HOST: How about next steps or future plans? What do you see in either the near or far term?
LE: I would say like the our next steps are really leveraging as many ways of getting our information out as we can. And then understanding that it's not just natural carbon that's important to look at in these systems, but also what I'm calling anthropogenic carbon, which is like human-made carbon. So basically it's plastics. One of the things that we need to understand is how do these plastics move through this system? And does that affect how the natural carbon moves through the system? So natural carbon gets into the soil. It gets in by soil microbes which are digesting it and incorporating the soil. It also breaks down and attaches to soil sediments. And those are some of the ways that we sequester carbon. Because clays really like things. And they hold on to them. And so the organic matter and organic carbon that's attached to clays gets held in the soil for a long time. And so one of the things that we really need to find out is, do microplastics, do they fool natural carbon? So, you know, do microbes, can microbes like do they, are they going to take that carbon in the same way? Is organic matter going to attach to a piece of microplastics the same way it would attach to clay? And then the microplastics themselves like to attach to all kinds of other pollutants. Is that another issue? And so really understanding that when we say carbon now, that that carbon footprint of humans has now expanded to plastics. So for me it's really important to link those two. So understanding a now when we say carbon and when we say what's affecting our climate and our worlds, that it's both natural and what we've created. One student said to me one time, he said Dr. Emili, he says knowing what you know, he says how is it that you remain positive about the environment? And I said, well, I have to have the belief that we can figure this out. We've done this. So we need to figure this out. So as a scientist and as a mother, and as somebody who is very concerned about the world we’re leaving to future generations, I am just very hopeful that we will figure this out because we have to figure this out.

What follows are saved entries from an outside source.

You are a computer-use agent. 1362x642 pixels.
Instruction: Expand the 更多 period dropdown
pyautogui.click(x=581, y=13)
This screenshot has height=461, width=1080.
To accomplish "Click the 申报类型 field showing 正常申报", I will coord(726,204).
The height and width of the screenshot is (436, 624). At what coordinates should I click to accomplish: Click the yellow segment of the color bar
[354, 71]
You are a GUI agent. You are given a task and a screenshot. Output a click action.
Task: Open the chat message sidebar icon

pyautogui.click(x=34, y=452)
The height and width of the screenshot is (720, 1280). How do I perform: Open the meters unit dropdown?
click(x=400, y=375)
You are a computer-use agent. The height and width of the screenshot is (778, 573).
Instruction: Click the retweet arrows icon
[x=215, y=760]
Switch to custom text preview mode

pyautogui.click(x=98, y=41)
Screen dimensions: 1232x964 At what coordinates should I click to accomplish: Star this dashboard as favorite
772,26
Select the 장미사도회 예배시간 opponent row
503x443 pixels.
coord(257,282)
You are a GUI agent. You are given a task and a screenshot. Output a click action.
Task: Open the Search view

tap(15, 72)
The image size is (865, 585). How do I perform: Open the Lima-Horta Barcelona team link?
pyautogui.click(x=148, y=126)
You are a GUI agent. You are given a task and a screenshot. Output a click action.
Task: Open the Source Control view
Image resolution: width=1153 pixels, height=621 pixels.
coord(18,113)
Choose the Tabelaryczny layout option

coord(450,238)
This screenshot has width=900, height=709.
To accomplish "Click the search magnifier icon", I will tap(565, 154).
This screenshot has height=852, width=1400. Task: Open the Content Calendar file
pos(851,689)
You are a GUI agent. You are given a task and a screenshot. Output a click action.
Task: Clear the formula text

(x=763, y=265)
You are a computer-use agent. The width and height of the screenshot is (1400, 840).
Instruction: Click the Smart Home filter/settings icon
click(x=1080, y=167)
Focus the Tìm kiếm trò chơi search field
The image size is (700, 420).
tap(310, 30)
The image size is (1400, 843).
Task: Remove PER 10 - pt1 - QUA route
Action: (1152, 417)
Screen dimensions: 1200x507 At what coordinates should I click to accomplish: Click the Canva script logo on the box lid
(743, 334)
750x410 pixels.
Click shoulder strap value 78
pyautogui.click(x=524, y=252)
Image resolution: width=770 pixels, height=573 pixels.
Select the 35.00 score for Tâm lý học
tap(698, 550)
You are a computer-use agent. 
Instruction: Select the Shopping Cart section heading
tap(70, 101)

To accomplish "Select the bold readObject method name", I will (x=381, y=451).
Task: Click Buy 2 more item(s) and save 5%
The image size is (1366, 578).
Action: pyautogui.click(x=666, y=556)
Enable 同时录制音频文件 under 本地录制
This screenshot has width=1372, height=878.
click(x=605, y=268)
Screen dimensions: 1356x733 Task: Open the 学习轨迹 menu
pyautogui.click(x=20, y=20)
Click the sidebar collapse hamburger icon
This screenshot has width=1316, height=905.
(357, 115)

HOST: Thank you for spending time with us on Growing Impact.
LE: Thank you very much. I greatly appreciate the opportunity to speak about my research. I'm always happy to do. And I really hope that the audience, in listening to this, learned something that makes them think more deeply about climate change.
HOST: You've been listening to Growing Impact, a podcast by the Institute of Energy and the Environment at Penn State. I’ve been your host, Kevin Sliman. This has been season two episode three. Thank you for listening.